Conclusion and outlook
In this paper, a physics-driven feature data generation framework for the training of a ML based damage detection approach is presented that significantly reduces the simulation effort compared to today’s repeated simulation of the global FE model with varying loading conditions. The present approach is demonstrated by a composite sandwich structure that imitates the structural behavior of a real aircarft spoiler. This novel feature generation framework uses sub-structuring, static condensation, eigenvector decomposition and statistical variation. The applicability of the framework was discussed by means of generating strain data for the healthy structure. The results showed that the presented framework represents a fast and efficient solution. In particular, the comparison made with the conventional method, which requires the global and submodels to be simulated sequentially with different loading conditions, shows the high efficiency of the framework. Since a relatively small number of simulations of the submodel and a single global simulation were sufficient in employing the physics-driven framework. An MLP classifier for damage detection was used to validate the proposed framework. The SHM method is demonstrated on an aerospace sandwich structure, where a hole in the face layer is considered as damage with two damage states, i.e., single position but varying diameter of the hole. It was shown that the presented framework significantly reduces the computational cost for generating strain data considering a healthy structural configuration. The damage data were generated synthetically by statistical modifications of the healthy data. Numerical simulations with different damage states were used to validate the presented damage detection method. In addition, physical experiments of representative load cases considering the different structural states were performed for validation. The numerical and experimental results clearly show the high potential of the presented approach for damage detection over a wide range of different loadings.

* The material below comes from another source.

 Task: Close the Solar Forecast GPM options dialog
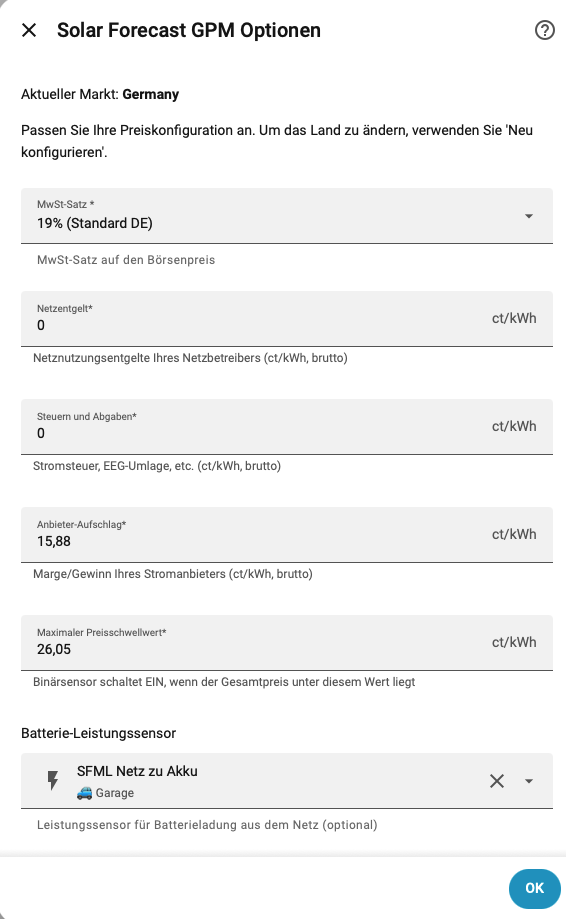pyautogui.click(x=29, y=30)
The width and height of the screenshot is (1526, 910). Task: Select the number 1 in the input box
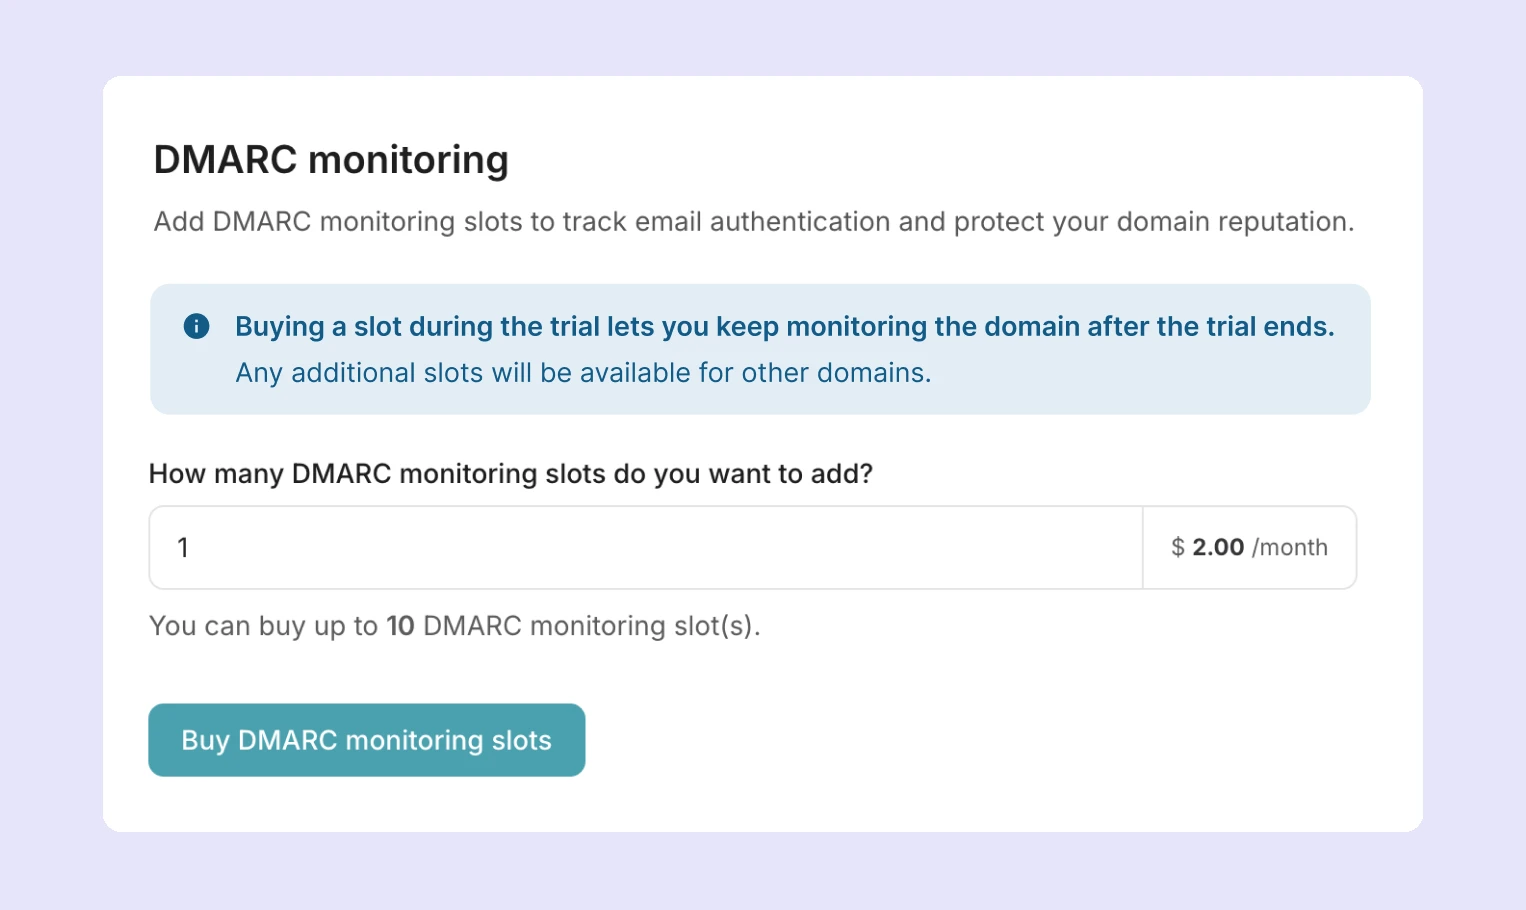pyautogui.click(x=183, y=547)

Future research will explore the possible extension of neural networks to the determination of damage size and localization. Finally, it will be worthwhile to extend the feature generation framework to the task of generating physics-driven damage data and to consider different characteristic load cases.
Footnotes
Declaration of conflicting interests
The author(s) declared no potential conflicts of interest with respect to the research, authorship, and/or publication of this article.
Funding
The author(s) disclosed receipt of the following financial support for the research, authorship, and/or publication of this article: The research leading to this article has received funding from several institutions. We gratefully acknowledge the financial support received by (i) the Austrian Federal Ministry for Digital and Economic Affairs, the National Foundation for Research, Technology and Development and the Christian Doppler Research Association, (ii) the program Take Off of the Austrian Research Promotion Agency (FFG) within the project 881,095 AICorrSens, (iii) the EU’s Horizon 2020 program under grant agreement 101,006,952 SUSTAINair, and (iv) the LCM K2 Center within the framework of the Austrian COMET-K2 program.